BATAVIA, Ohio (AdAge.com) -- If you haven't touched and improved more lives more completely lately, you probably wouldn't last long as a Procter & Gamble Co. marketer.
The touching-and-improving mantra flows off lips at P&G these days with the eerie ease that "consumer is boss" did nearly a decade ago. The catchphrase rotation has been the most obvious manifestation of the transition to CEO Bob McDonald. He and Global Brand-Building Officer Marc Pritchard frequently answer questions about everything from growth strategy to the role of a brand manager by citing that touching/improving theme.
But P&G is far from the only practitioner of mission-statement marketing. The recent Association of National Advertisers meeting in Phoenix was a veritable parade of companies crediting a renewed focus on corporate or brand missions with turnaround or continuing success.

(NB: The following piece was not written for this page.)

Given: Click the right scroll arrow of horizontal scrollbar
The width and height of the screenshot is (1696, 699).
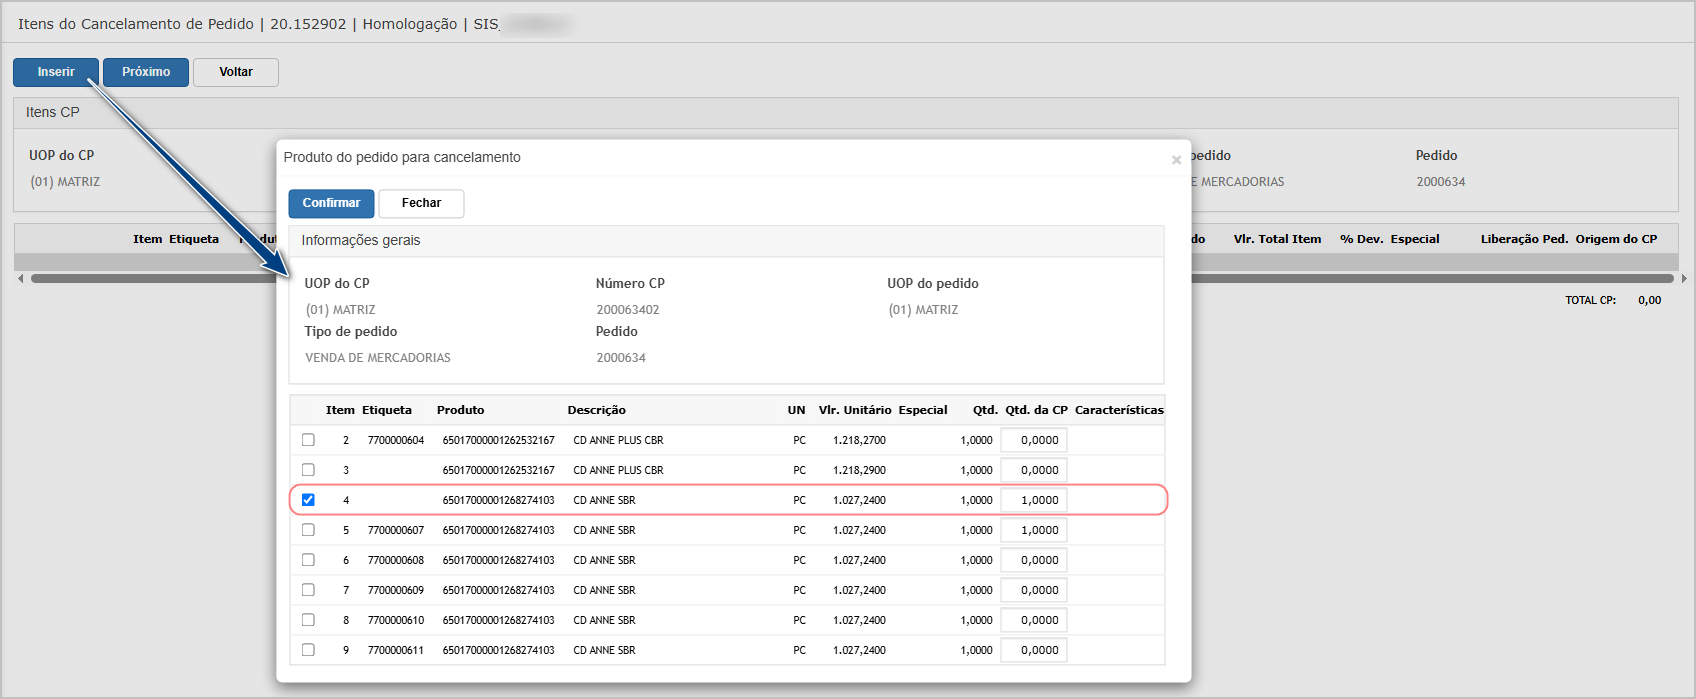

At the same time, P&G alum and Unilever CEO Paul Polman noted on a conference call this month that his company, too, has been touching and improving a lot of lives lately -- 2 billion in all -- albeit in the more specific way of helping consumers look good, feel good and get more out of life.
As Unilever looks to step out more from behind its brands, expect to hear more of that message, including through its e-mail and web relationship program Making Life Better.
It's not just behemoths managing the culture to massage the marketing message -- and vice versa -- these days. To help preserve its culture as it grows, comparatively tiny Method has each prospective employee do a homework assignment during the interview process that includes answering: "How will you keep Method weird?" The company rejected all three finalists in the first round of a CEO search last year when none could answer that question satisfactorily, co-founder and Chief Brand Architect Eric Ryan said.
Walmart is perhaps the most direct example of a mission-statement message. The company credits much of its brand turnaround to distilling a mission statement first uttered by legendary founder Sam Walton into its ad-selling line from the Martin Agency, Richmond, Va.: "Save money. Live better."
In another sign that the same things that used to motivate employees can work with consumers, Walmart CMO Stephen Quinn noted in an ANA presentation that a video created for employees on the "Save Money. Live Better" theme had scored well in consumer copy testing with ARS, too.
Mission-statement marketing goes hand in hand with cause marketing, with such brands as Macy's, Dove and Pampers making it a centerpiece of their marketing efforts. Cone Inc. last year found 79% of consumers said they'd switch to a brand associated with a good cause, up from 66% in 1993, and 38% said they'd bought a product associated with a cause, compared with 20% in 1993.
Still, the jury's out on how much mission marketing is rekindling growth. The parent company reported its second consecutive quarter of top-line numbers below analyst projections on Nov. 12, with same-store sales at the U.S. flagship down 0.5% despite a 1.5% increase in customer traffic. Walmart executives blame accelerating grocery price deflation, though top-line performance at Costco and Target actually has improved lately.
Regardless of the numbers, getting employees to embrace the mission has taken on added importance in the age of social media, when they make up much of the content.
A big part of the scale advantage a company such as General Mills can have is the word-of-mouth from its employees, said CMO Mark Addicks. But that power has to be cultivated. General Mills' "We Nourish Lives" motto has helped, he said, and so has testing products and ads with employees, either by generating buzz or preventing mistakes -- such as when African-American employees torpedoed an ad as "white people for black people advertising."
Companies are probably talking about their missions more because times are tough, so "it's important for employees to believe they're doing something bigger than what their quarterly results would suggest," said Sanford C. Bernstein consumer products analyst Ali Dibadj.
But not everyone is sold on mission-statement marketing. One analyst noted a former senior P&G executive told him: "They should stop improving lives and start improving market share."
Mission statements can provoke eye rolls nearly strong enough to cause head trauma among journalists, not to mention the more cynical or maverick elements within corporations. So will getting everyone on the same page end up driving out mavericks and nonconformists and, by extension, creativity?
"If you're force fed it too aggressively," Mr. Dibadj said, "it certainly has the possibility of stifling creativity."